The blue pencil skirt she wore inched up above her knees as she placed her laptop on her lap and rested her hands on it. She'd been in the meeting with me and heard everything the hospital board was saying about this situation. I'd been forced to give testimony detailing the entire procedure down to trying to remember what we talked about or whether any jokes were told. I swore they paid off that nurse to say what she said, that I'd known about the patient's comorbidity and drug interactions. But none of that was on his chart until after the procedure was finished and he was in his recovery room.

"Dr. Hastings," she started, and she glanced around nervously, "I'm not here on official business from Premier Health." This was interesting. She looked nervous to be talking to me, and if she was nervous, it wasn't because I was a threat. It was because she was taking a risk.

"Then why are you here?" I was too grumpy to deal with drama or hearsay. Their throwing me under the bus was a load of shit. I didn't deserve to have my career tanked because someone in administration flaked on their responsibility and a patient was injured. The hospital didn't want the suit to come down on them, and they were finding ways to make it someone else's fault to distance them from the mistake that was clearly their responsibility to correct.

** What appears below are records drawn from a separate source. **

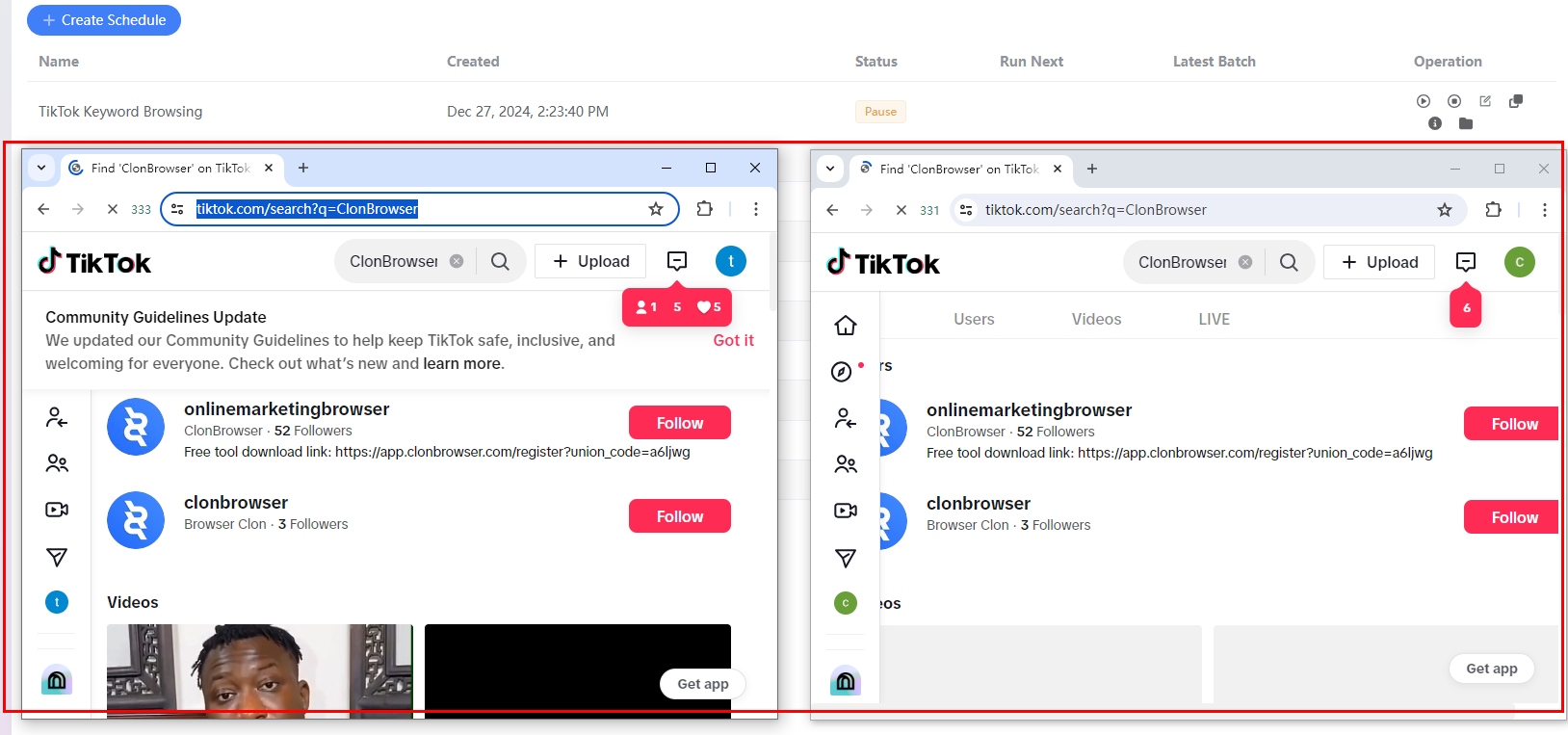
Task: Bookmark this page in left browser window
Action: [x=656, y=209]
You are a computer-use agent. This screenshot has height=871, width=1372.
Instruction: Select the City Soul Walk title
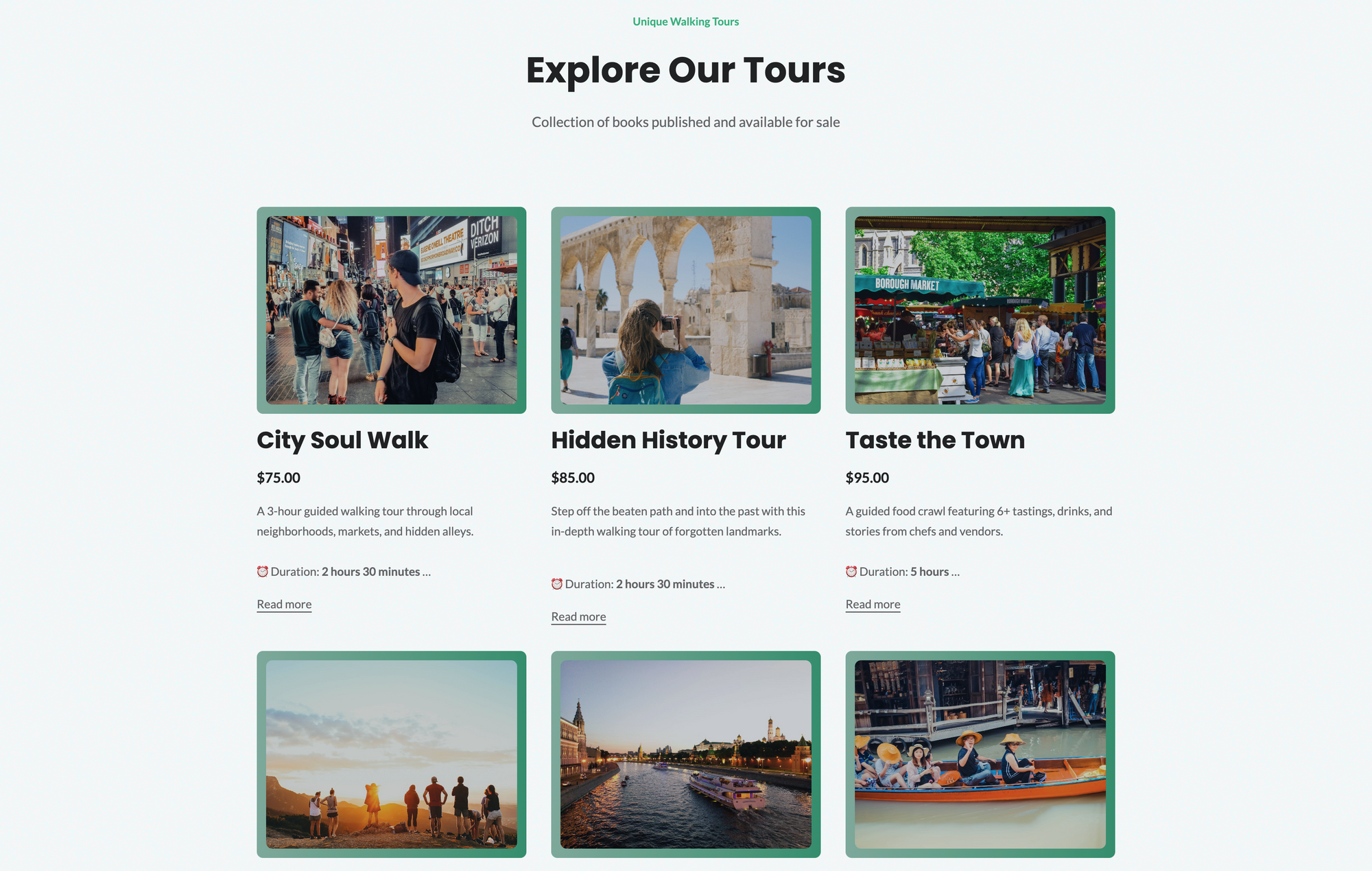pyautogui.click(x=342, y=440)
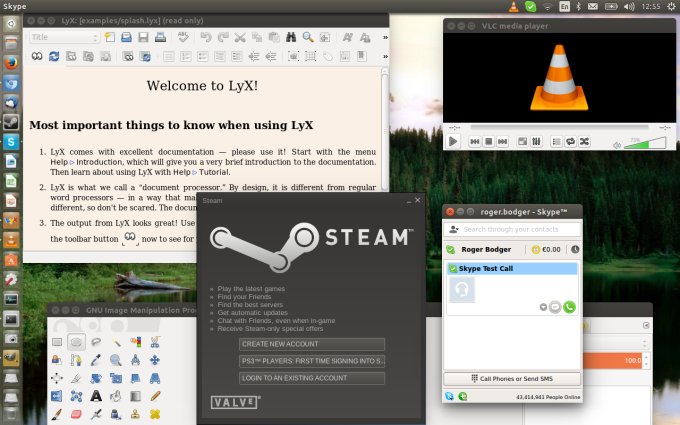Click the LyX print document icon
680x425 pixels.
pos(161,38)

"I just wanted to tell you, I think what they're doing to you is a crock of shit." Her lips pursed and I watched her nostrils flare. Hearing that was a surprise, but it changed nothing. If I couldn’t fight them, she couldn’t either. They'd just fire her and replace her as easily as they were ousting me.

"Tell me about it," I grunted, and I laid my head back against the wall again.

"I mean, if you fight this, you could win. There is actually a paper trail indicating that someone else didn't update the patient's files the way they were supposed to." Her voice grew so quiet I almost had to strain to hear her. I turned my head and narrowed my eyes on her.

"What do you mean?" If the board was withholding information in this lawsuit that would clear me, I was going to be livid.

"I mean, they pay me to watch out for them, but I think it's disgusting. You don’t deserve what they're doing, and I think youshould seek legal representation before they tell the patient that their investigation has fingered you." Her tone was so hushed now, I knew she was scared of losing her job over this. "And I think you should do it soon."

So I had the one decent human being to ever take a position as HR advocating for me for a change, but it still felt impossible. I had the money to fight this but Premier Health was a huge organization. Twin Peaks was only one of their hundreds of hospitals. They could bury this easily, pay off the patient and make it go away, but they wanted someone to take the fall instead. They weren't going down without a fight.

"Thank you for telling me that…" I closed my eyes again and sighed. there was no point in hanging her up in this. "You should go before one of the board members sees you talking to me and figures out you're on my side." I knew two of the board members personally—self-righteous jerks who'd definitely go for the jugular with her if they saw her cluing me in.

"Alright… Just… I’m sorry," she said in a rushed voice as she stood and tucked her laptop under her arm and walked away. I watched her scurry like a church mouse and sighed.

The entire thing pissed me off and I felt powerless to fight the giant. But if she thought hiring a lawyer would help, it was probably a good idea. I knew I hadn't done anything wrong, but this slight tremor in my hand would tell a different story. The board would find out and that would be it. They would fire me without hesitation and leave me to defend myself. As it was, right now, the hospital's legal team was handling things, but even they weren't fighting for me. They just wanted the suit to go away.